Fast, Focused, and Far-Reaching: A New 3D, Two-Photon Imaging Technique
Material below is adapted from the SfN Short Course Acousto-optical Scanning–Based High-Speed 3D Two-Photon Imaging in Vivo, by Balázs Rózsa, MD, PhD, Gergely Szalay, and Gergely Katona. Short Courses are daylong scientific trainings on emerging neuroscience topics and research techniques held the day before SfN’s annual meeting.
Oftentimes when imaging the brain, a wider view is sacrificed for finer detail, or vice versa. Although the ideal imaging technique could resolve both signals propagating within single neurons and signals sent across a whole network of hundreds of neurons, the two views present different challenges. Imaging in single cells must be able to distinguish activity in adjacent compartments (the soma compared to the dendrite, for example) while imaging networks of hundreds of cells must be able to measure simultaneous activity in cells that are hundreds of micrometers apart. Because of this, most current technologies are optimized for just one of the two views. A microscope that could tackle both would need to be fast yet fine-detailed, focused yet far-reaching.
Recently, researchers have created a high-speed, three-dimensional, two-photon system that meets all these requirements. The system uses an acousto-optical deflector (AOD), which diffracts the laser beam with sound waves. The two-photon technology provides depth, enabling exploration deeper into the cortex. All together, the microscope has a millimeter scanning range and a sub-millisecond speed, both far-reaching and fast.
The system has two main modes, a random-access scanning mode (for calcium imaging across hundreds of neurons) and a trajectory scanning mode (for measuring calcium spikes along the length of a dendrite). Four AODs are used (two for the horizontal scanning lens and two for the vertical scanning lens) to compensate for possible drifting of the focal spot. Drift can also be corrected by picking a landmark (such as a particularly bright glial cell), regularly checking its position, and recalibrating the microscope as need be. The special grouping of the four AODs increases the imaging range almost three-fold.

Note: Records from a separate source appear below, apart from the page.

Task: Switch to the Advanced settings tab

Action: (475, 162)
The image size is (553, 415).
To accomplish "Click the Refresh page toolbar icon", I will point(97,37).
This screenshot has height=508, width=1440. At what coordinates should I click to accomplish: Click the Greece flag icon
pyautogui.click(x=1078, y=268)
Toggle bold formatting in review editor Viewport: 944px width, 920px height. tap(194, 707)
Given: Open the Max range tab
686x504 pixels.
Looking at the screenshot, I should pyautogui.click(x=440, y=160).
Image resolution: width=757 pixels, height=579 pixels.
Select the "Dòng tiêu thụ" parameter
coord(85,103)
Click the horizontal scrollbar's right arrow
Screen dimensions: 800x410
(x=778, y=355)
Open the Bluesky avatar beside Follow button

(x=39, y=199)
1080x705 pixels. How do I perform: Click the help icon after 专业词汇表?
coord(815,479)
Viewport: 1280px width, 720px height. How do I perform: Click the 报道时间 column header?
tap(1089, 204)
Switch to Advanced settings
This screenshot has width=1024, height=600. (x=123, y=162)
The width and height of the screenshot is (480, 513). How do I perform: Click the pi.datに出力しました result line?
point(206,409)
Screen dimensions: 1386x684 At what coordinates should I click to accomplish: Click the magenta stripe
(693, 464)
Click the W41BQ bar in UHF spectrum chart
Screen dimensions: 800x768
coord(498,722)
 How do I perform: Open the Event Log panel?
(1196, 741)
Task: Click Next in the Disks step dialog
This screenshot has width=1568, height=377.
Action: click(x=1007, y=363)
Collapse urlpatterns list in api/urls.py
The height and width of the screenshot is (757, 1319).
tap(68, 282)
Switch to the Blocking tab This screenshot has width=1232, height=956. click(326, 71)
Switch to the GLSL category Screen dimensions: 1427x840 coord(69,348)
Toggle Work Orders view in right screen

This technology scans large volumes (around 1 mm3) of tissue, ideal for experiments that require imaging regions of interest that are spread apart, whether they are multiple areas along a single dendrite, within a single cell, or across large networks. Random-access point scanning identifies points of interest to quickly scan in three dimensions, making it a convenient way to image neuronal networks. The frame scanning mode can be used to move or rotate areas in three-dimensions and can help find regions of interest. Trajectory scanning follows multiple neuronal processes simultaneously and can even be done continuously by allowing the focal spot to drift along a neuronal process.
High-speed, three-dimensional, two-photon imaging enables researchers to scan entire neuronal networks or focus on the dynamics of single dendrites. The combination of high speed and high resolution allows activity within dendritic spines to be resolved, while the combination of high speed and extensive volume permits simultaneous recording across networks. Looking ahead, there is potential for improvement to increase the field of view, better correct for artifacts, lower cost, or gain access to deeper cortical areas. For now, though, the advanced system — and the types of data it can generate — is exciting.